At SC23, Cornelis Networks showed off the next-generation 400Gbps Omni-Path. The company has taken up the mantle after Intel jettisoned the technology and is jumping from the 100Gbps to the 400Gbps version. The company also has new larger switches that allow for a compressed radix.
Cornelis Networks CN5000 576-Port 400Gbps Omni-Path Director Switch
First, at SC23, the STH team saw the huge 576-port 400Gbps Omni-Path director switch. This is the biggest CN5000 switch that we have seen.
Power supplies? Yes. There are 16x 3kW power supplies and two management modules on the front of the switch.
With Patrick being captured in the background, we have the line card slots. There is a single 48 port line card installed in the model shown on the show floor.
That 48 ports also extends to the 1U top-of-rack switches.
Cornelis Networks CN5000 48-Port 400Gbps Omni-Path 1U Switch
For in-rack connectivity, there is a 1U CN5000 48-port 400Gbps Omni-Path switch. Here are the power supplies, fans, and management port. This is important because there is no room on the other side.
The other side of the CN5000 1U switch has 48-ports of 400Gbps CN5000 networking.
Omni-Path has done these higher-port count switches for some time. In one of the earliest STH YouTube videos, we took apart the old OPA100 switch.
That video was one of the first “live-action” videos STH did before we really started doing videos in 2020.
Cornelis Networks CN5000 400Gbps Omni-Path Adapter
For adapters, Cornelis had its CN5000 400Gbps Omni-Path PCIe adapters.
From what we heard, these single port units are generally running with optics at around 20W.
Here is another angle. These were in an acrylic case and backlit making photos rough.
Here is an old OPA100 adapter from 2015.
At one point, Intel had the option for customers to purchase some SKUs like the Intel Xeon Gold 6148 with built-in Omni-Path 100Gbps networking.
We last used those in 2018 in the Skylake Xeon era (1st Gen Intel Xeon Scalable.)

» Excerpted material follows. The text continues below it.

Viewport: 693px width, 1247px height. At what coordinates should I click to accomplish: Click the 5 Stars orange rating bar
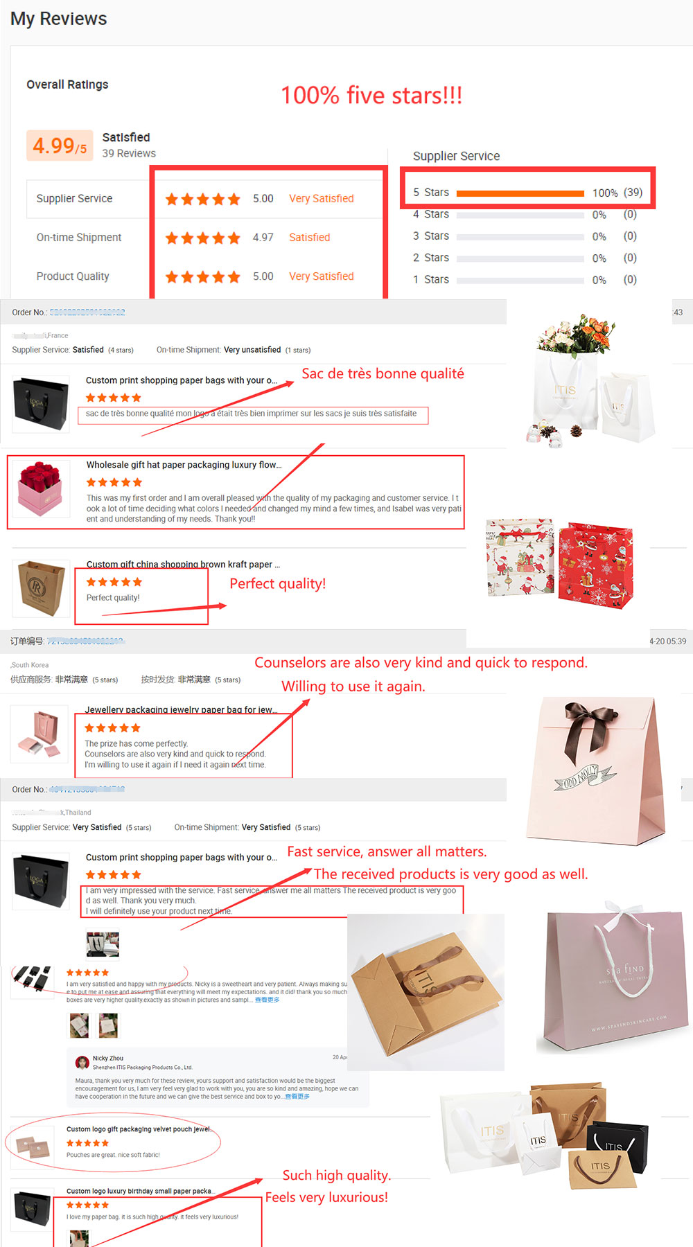click(520, 193)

The advantage of this is that it had a direct PCIe-ish (lower power but similar to PCIe) connection to the CPU. These days, with different CPU vendors, APUs like the MI300A, and more, an interconnect with an Intel-specific onboard slant is less exciting. That is one of the big reasons Cornelis Networks is winning deals these days.
Final Words
The Omni-Path 400Gbps generation is sorely needed. Omni-Path was an InfiniBand cousin focused on compute-first (InfiniBand started as a storage-focused interconnect.) Right now, the supply of ConnectX-7 adapters is not plentiful, and NVIDIA is not pricing them at a discount. As a result, Cornelis CN5000 is an alternative that can be price competitive and hopefully availability competitive with NVIDIA in the interconnect markets. One fun fact is that OPA100 still works without issue, but 100Gbps is not exactly high-end networking today, especially in a world of $15K-35K accelerators.
Hopefully, we will get real hands-on with this generation in the future.